To do
Output the data below exactly.

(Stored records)
—————
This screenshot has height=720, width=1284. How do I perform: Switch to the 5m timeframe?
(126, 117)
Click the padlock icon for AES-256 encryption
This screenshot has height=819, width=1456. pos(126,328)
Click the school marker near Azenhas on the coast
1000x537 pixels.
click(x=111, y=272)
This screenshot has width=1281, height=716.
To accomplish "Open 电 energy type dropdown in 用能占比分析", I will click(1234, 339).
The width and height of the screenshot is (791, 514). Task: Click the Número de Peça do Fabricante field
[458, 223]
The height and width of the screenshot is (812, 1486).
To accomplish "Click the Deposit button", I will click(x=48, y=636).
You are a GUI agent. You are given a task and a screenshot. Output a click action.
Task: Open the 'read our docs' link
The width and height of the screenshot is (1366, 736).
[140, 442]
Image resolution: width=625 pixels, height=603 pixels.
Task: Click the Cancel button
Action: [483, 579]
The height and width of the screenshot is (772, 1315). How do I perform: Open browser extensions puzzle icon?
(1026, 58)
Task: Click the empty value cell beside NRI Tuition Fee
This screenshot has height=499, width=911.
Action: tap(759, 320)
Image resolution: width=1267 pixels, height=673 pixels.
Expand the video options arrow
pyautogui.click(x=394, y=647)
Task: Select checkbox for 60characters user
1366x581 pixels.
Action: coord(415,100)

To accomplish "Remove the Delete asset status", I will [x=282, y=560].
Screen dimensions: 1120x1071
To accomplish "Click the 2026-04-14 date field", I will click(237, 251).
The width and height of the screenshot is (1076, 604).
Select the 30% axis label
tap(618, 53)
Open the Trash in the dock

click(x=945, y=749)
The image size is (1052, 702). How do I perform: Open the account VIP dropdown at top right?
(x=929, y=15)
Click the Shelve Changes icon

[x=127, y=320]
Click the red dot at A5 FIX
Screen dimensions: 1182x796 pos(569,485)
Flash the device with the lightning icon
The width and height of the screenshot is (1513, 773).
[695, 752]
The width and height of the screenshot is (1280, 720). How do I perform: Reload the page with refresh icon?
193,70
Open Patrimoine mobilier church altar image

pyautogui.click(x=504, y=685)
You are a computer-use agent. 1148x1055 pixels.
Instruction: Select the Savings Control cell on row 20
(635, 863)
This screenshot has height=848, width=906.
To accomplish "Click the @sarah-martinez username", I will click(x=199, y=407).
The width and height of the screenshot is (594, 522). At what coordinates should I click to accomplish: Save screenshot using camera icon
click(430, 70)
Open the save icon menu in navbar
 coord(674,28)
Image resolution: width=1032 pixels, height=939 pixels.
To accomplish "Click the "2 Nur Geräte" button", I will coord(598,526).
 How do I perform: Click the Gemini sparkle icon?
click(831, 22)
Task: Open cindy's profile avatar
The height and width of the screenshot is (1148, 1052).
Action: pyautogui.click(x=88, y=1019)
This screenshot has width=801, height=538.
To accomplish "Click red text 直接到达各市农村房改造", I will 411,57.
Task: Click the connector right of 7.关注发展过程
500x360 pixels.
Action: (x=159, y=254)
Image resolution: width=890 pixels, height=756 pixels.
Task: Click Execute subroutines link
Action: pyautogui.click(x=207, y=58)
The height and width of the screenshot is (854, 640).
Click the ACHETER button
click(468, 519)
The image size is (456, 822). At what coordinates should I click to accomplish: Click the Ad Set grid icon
—————
Finished task
This screenshot has height=720, width=1284. How do I perform: Switch to the 5m timeframe?
(126, 117)
Click the padlock icon for AES-256 encryption
This screenshot has height=819, width=1456. pos(126,328)
Click the school marker near Azenhas on the coast
1000x537 pixels.
click(x=111, y=272)
This screenshot has width=1281, height=716.
To accomplish "Open 电 energy type dropdown in 用能占比分析", I will click(1234, 339).
The width and height of the screenshot is (791, 514). Task: Click the Número de Peça do Fabricante field
[458, 223]
The height and width of the screenshot is (812, 1486).
To accomplish "Click the Deposit button", I will click(x=48, y=636).
You are a GUI agent. You are given a task and a screenshot. Output a click action.
Task: Open the 'read our docs' link
The width and height of the screenshot is (1366, 736).
[140, 442]
Image resolution: width=625 pixels, height=603 pixels.
Task: Click the Cancel button
Action: [483, 579]
The height and width of the screenshot is (772, 1315). How do I perform: Open browser extensions puzzle icon?
(1026, 58)
Task: Click the empty value cell beside NRI Tuition Fee
This screenshot has height=499, width=911.
Action: tap(759, 320)
Image resolution: width=1267 pixels, height=673 pixels.
Expand the video options arrow
pyautogui.click(x=394, y=647)
Task: Select checkbox for 60characters user
1366x581 pixels.
Action: coord(415,100)

To accomplish "Remove the Delete asset status", I will [x=282, y=560].
Screen dimensions: 1120x1071
To accomplish "Click the 2026-04-14 date field", I will click(237, 251).
The width and height of the screenshot is (1076, 604).
Select the 30% axis label
tap(618, 53)
Open the Trash in the dock

click(x=945, y=749)
The image size is (1052, 702). How do I perform: Open the account VIP dropdown at top right?
(x=929, y=15)
Click the Shelve Changes icon

[x=127, y=320]
Click the red dot at A5 FIX
Screen dimensions: 1182x796 pos(569,485)
Flash the device with the lightning icon
The width and height of the screenshot is (1513, 773).
[695, 752]
The width and height of the screenshot is (1280, 720). How do I perform: Reload the page with refresh icon?
193,70
Open Patrimoine mobilier church altar image

pyautogui.click(x=504, y=685)
You are a computer-use agent. 1148x1055 pixels.
Instruction: Select the Savings Control cell on row 20
(635, 863)
This screenshot has height=848, width=906.
To accomplish "Click the @sarah-martinez username", I will click(x=199, y=407).
The width and height of the screenshot is (594, 522). At what coordinates should I click to accomplish: Save screenshot using camera icon
click(430, 70)
Open the save icon menu in navbar
 coord(674,28)
Image resolution: width=1032 pixels, height=939 pixels.
To accomplish "Click the "2 Nur Geräte" button", I will coord(598,526).
 How do I perform: Click the Gemini sparkle icon?
click(831, 22)
Task: Open cindy's profile avatar
The height and width of the screenshot is (1148, 1052).
Action: pyautogui.click(x=88, y=1019)
This screenshot has width=801, height=538.
To accomplish "Click red text 直接到达各市农村房改造", I will 411,57.
Task: Click the connector right of 7.关注发展过程
500x360 pixels.
Action: (x=159, y=254)
Image resolution: width=890 pixels, height=756 pixels.
Task: Click Execute subroutines link
Action: pyautogui.click(x=207, y=58)
The height and width of the screenshot is (854, 640).
Click the ACHETER button
click(468, 519)
The image size is (456, 822). At what coordinates should I click to accomplish: Click the Ad Set grid icon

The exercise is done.